AKP Genel Başkanvekili Numan Kurtulmuş geçen hafta Diyarbakır’daydı.
Kurtulmuş, kuruluşundan bu yana AKP’ye hizmet sunan teşkilât mensuplarına yönelik düzenlenen “Vefa Buluşmaları” adlı programda yaptığı konuşmada AKP’yi şöyle tanımladı:
“AK Parti, bu topraklarda yeniden kendi büyük medeniyetimizi ihya ve inşa etmenin siyasi pratikteki karşılığıdır.”
“AKP İktidarına kadar bu topraklarda kimin medeniyeti ihya ve inşa ediliyordu?” diye sormakla yetinip devam edelim.

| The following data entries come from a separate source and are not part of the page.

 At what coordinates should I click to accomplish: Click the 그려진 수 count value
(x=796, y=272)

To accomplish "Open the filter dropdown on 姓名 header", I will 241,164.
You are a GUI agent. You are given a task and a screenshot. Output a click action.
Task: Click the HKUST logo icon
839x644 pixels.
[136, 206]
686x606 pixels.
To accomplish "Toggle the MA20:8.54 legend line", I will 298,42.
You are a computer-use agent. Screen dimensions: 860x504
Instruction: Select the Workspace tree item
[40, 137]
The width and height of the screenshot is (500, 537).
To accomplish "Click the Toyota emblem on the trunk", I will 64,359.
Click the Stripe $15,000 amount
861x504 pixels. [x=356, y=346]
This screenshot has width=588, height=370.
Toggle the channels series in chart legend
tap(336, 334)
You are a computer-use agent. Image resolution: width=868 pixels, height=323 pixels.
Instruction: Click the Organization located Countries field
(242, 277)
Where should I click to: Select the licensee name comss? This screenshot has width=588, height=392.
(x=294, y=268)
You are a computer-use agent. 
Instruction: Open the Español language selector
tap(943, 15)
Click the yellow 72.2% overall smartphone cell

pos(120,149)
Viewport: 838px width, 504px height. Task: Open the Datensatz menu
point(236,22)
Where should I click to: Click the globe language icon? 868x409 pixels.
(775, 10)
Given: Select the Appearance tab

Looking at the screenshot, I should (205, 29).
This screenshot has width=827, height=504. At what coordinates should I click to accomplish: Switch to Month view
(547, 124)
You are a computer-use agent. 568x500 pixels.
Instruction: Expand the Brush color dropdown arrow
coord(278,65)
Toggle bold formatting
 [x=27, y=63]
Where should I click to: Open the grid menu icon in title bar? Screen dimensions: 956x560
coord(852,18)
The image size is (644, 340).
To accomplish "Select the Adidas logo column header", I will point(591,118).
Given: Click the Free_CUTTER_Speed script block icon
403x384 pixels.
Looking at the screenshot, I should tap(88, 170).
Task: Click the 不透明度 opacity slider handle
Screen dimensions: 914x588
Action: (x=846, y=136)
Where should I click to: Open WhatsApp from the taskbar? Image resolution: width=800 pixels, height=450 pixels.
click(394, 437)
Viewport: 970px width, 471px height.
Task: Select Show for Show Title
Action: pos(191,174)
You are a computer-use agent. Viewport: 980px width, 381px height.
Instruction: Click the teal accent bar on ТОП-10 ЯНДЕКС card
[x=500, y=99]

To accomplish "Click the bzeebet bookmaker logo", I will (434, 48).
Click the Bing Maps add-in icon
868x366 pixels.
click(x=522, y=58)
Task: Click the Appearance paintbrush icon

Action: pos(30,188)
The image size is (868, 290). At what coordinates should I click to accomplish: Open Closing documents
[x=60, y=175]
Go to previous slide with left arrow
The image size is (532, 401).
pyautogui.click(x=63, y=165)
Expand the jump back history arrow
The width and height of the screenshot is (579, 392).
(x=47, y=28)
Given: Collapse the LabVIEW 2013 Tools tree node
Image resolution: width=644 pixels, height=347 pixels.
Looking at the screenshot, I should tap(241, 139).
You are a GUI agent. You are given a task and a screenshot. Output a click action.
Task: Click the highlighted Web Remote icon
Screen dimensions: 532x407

Kurtulmuş konuşmasında eğitim, sağlık, ulaştırma başta olmak üzere her alanda büyük merhale katettiklerini vurguladıktan sonra, “Ama ‘AK Parti ne yapmıştır, nerede başarılı olmuştur?’ derseniz, en başarılı olduğu noktalardan birkaç tanesini ortaya koymak isterim.” dedi ve şunları anlattı:
“Yol, köprü, havaalanı, üniversite yaparsanız, şehirleri abad edersiniz, ama en önemlisi zihinleri ve terakkileri değiştirebilmektir. Bu çerçevede AK Parti’nin Türkiye’ye, bu millete kazandırmış olduğu en büyük şey bir zihniyet devrimidir. Özellikle zihniyet devriminin içerisinde bundan çok çekmiş olan illerimizin başında gelen Diyarbakır bu mirasa, geçmişe sahiptir. Bunların içerisinde vesayet odaklarıyla mücadele, vesayet odaklarının bu ülkenin insanlarını birbirinden ayırmak için ortaya koyduğu ayrımcılıkla mücadele, bazı etnik kimlikler üzerinden mücadele yapan ve halkı ayırmak isteyenlerin görüşlerine karşı mücadelede fevkalade başarılı olmuştur. Bürokratik oligarşi dediğimiz, halkı birinci, ikinci sınıf vatandaş olarak ayıran o kara zihniyet AK Parti döneminde geride bırakıldı… Bugün insanlarımızın kendi etnik kimliklerine bakılmaksızın, herkesin eşit ve birinci sınıf, Türkiye Cumhuriyetinin yurttaşı olmasını sağlamak bizim siyasetteki en önemli hedeflerimizden biri oldu ve çok şükür bunu başardık. Bunu başarmaya da devam edeceğiz.”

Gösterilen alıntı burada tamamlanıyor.